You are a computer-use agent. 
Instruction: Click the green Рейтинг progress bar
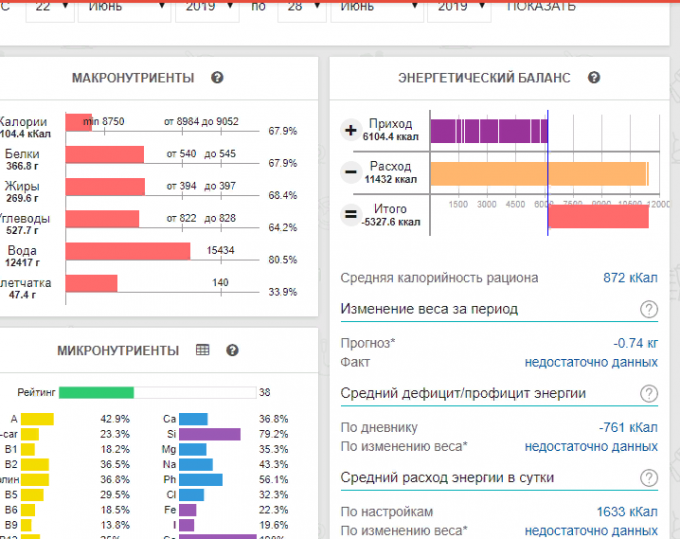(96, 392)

========================================================================

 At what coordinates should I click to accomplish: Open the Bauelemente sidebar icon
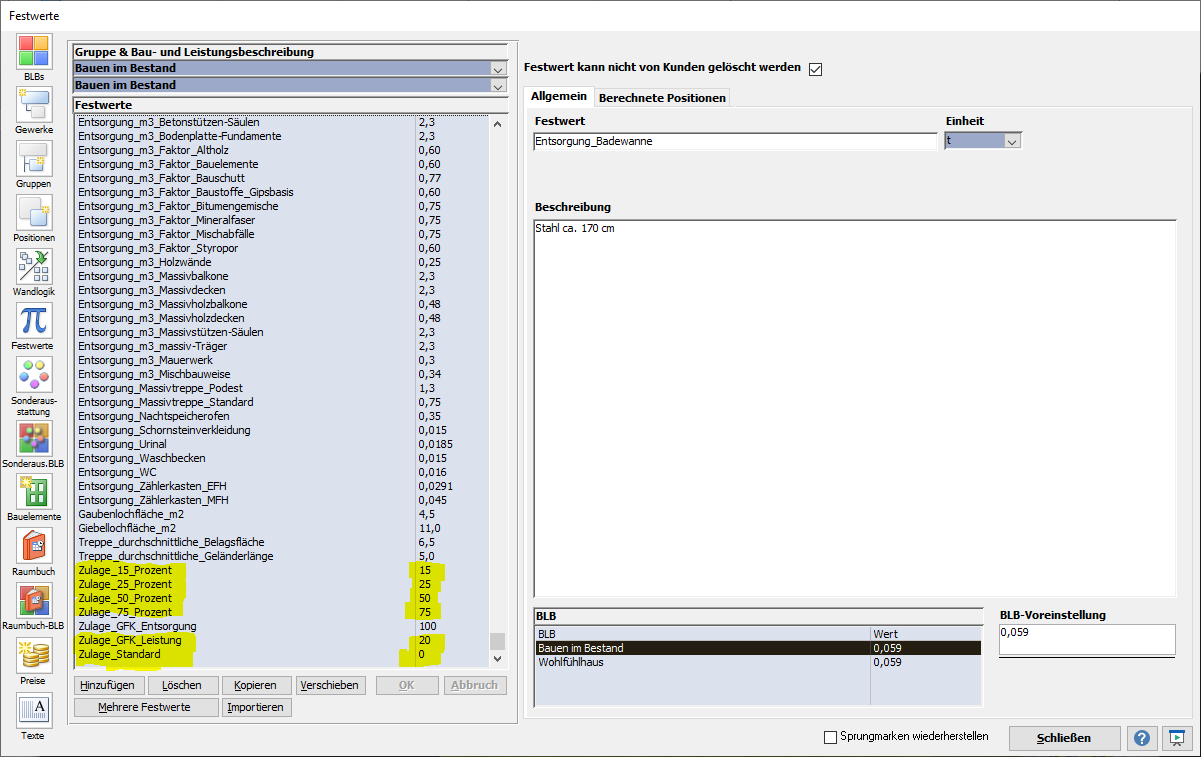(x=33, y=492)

========================================================================

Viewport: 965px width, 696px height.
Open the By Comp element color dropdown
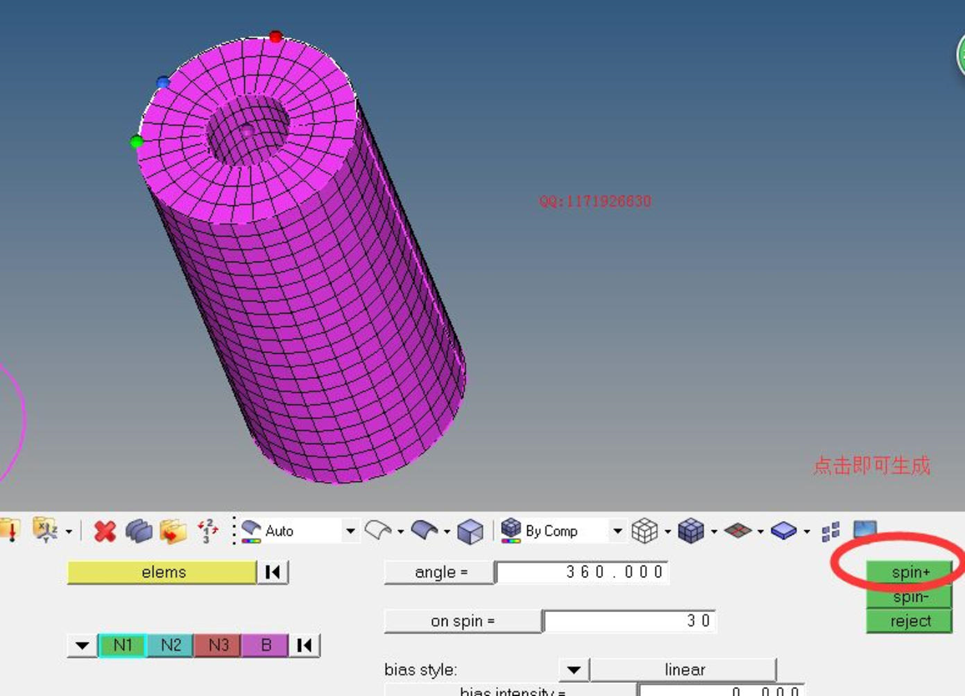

========================================================================

## WHAT IS EXPECTED
Find where the line with "Viewport: 965px width, 696px height." sits in the material above, then copy exactly from it through the line with "Open the By Comp element color dropdown". Add no other line.

## OUTPUT OF THE EXERCISE
Viewport: 965px width, 696px height.
Open the By Comp element color dropdown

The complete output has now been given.